Я взял паузу. Секунд на пять. И ответил еще честнее, чем в предыдущий раз:
— Нет.
И причины снова объективны донельзя. Во-первых, скалолазание — не мой конек, а во-вторых, элементы внешнего декора не подойдут для опоры даже малолетнему пацанчику. Оборвутся. Потому что держатся только на соплях и честном слове. Вернее, куче слов, пропетых очередной ремонтной бригадой.
Хотелось бы все это объяснить блондину. Зачем? Ну, например, чтобы не считал меня совсем уж безнадежным. А с другой стороны, какая разница, как он обо мне подумает? Даже если скажет, что…
— Плохо.
Ага, это самое. Сказал. Что ж, согласен.
— Ладно, зайдем с фланга.
Флигели здесь не особо большие, этажа в два с половиной, но прыгать все равно высоковато. Для нормального человека. А этот просто взял и сиганул вниз. Солдатиком.
— Ты чего?
— Да вот, решил ноги размять.
В его приземлении был как минимум один позитивный момент: Шамшатовы подельники, все это время медленно продвигавшиеся в мою сторону, остановились. Но первоначальных намерений, похоже, не изменили.
— Надо забраться повыше.
Надо?
— Туда, — указал на крышу галереи палец блондина.
До места назначения можно было добраться двумя путями: по коридорам господского дома или напрямки через двор. И лично для меня оба пути были закрыты. Напрочь.
— Маршрут подскажешь?
Сейчас, когда он стоял рядом, в спецовке с логотипом «теле-еле-кома» на спине, вспомнилось, откуда мне знакома его фигура. И лицо, конечно. Видел, причем на крыше же, что характерно. Всю прошлую неделю парень копался в антеннах и проводах, отравляя жизнь местным интернет-серферам. Ну и мне отчасти.
— Внутри или снаружи?
Он оглянулся на дом, из которого доносилось все больше и больше шума:
— Нет, тут хотя бы видно, что к чему, а там…

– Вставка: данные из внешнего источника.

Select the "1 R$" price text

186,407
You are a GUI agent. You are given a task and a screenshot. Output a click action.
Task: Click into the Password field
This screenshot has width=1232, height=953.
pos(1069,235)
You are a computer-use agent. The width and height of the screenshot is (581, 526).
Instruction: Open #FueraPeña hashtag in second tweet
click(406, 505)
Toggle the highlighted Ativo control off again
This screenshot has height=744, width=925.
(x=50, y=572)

Разумный вывод. Сереженька ведь не один амбал на службе у Афанасия Аристарховича. Много их. Очень.
— Тогда только вперед. До галереи, потом по ней и наверх.

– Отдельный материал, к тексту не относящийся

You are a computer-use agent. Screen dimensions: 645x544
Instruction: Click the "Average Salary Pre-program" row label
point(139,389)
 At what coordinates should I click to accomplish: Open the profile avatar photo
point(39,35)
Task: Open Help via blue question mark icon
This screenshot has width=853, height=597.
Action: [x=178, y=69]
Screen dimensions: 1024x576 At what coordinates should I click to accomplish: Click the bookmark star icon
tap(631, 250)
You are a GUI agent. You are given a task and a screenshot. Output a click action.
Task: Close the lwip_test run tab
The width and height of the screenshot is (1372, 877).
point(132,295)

— Отлично, с целью разобрались. А как насчет средств?
— Мм?
— Найдется поблизости что-нибудь, похожее на оружие?
Он что, драться собирается? Хотя больше ничего не остается: противник осмыслил неожиданное изменение расклада сил и снова начал движение, расходясь двумя крыльями.

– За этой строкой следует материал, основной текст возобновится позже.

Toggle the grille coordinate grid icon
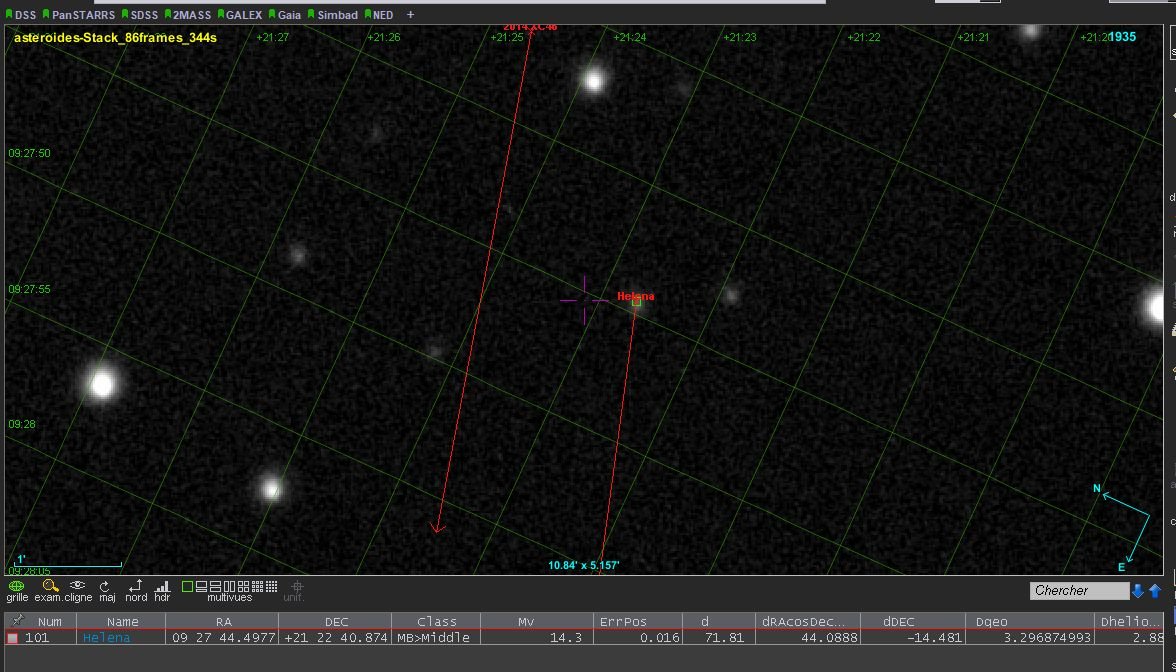This screenshot has height=672, width=1176. 17,587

Инструментов в подсобке — куча. Только эта «оружейная» до нас сама скоро докатится, вместе с оружейниками. А кроме нее…
Ну да!
— Там, в простенке.
Пожарный щит был, можно сказать, винтажным, оставшимся с далеких времен, когда генеральскую усадьбу занимало какое-то учреждение с непроизносимой аббревиатурой, но укомплектованное полностью, согласно всем утвержденным инструкциям.
— О, то, что надо!
С такими пропорциями тела можно было взять и багор, и топор, но блондин рванул из креплений пожарный рукав. А вот мне, пожалуй, понадобится что-то потяжелее. Ломик, к примеру.
— Держись сзади, но близко, на расстоянии шага. Сможешь?
Соблазн и в третий раз ответить «нет» был велик, каюсь. В качестве нелепой и несмешной шутки. Но в свое время меня даже на роль клоуна не взяли, поэтому я коротко пообещал:
— Постараюсь.
— И уклоняйся, если что.
Если — что?
— На старт! Внимание… Марш! — скомандовал блондин.
А дальше начался форменный шаолинь. Или показательные выступления по художественной гимнастике, только с брезентовой лентой.
Самым безопасным местом оказался блондинов тыл. Правда, двигаться мне приходилось спиной вперед, следя за посвистывающим наконечником пожарного рукава, описывающим широкие круги все быстрее и быстрее.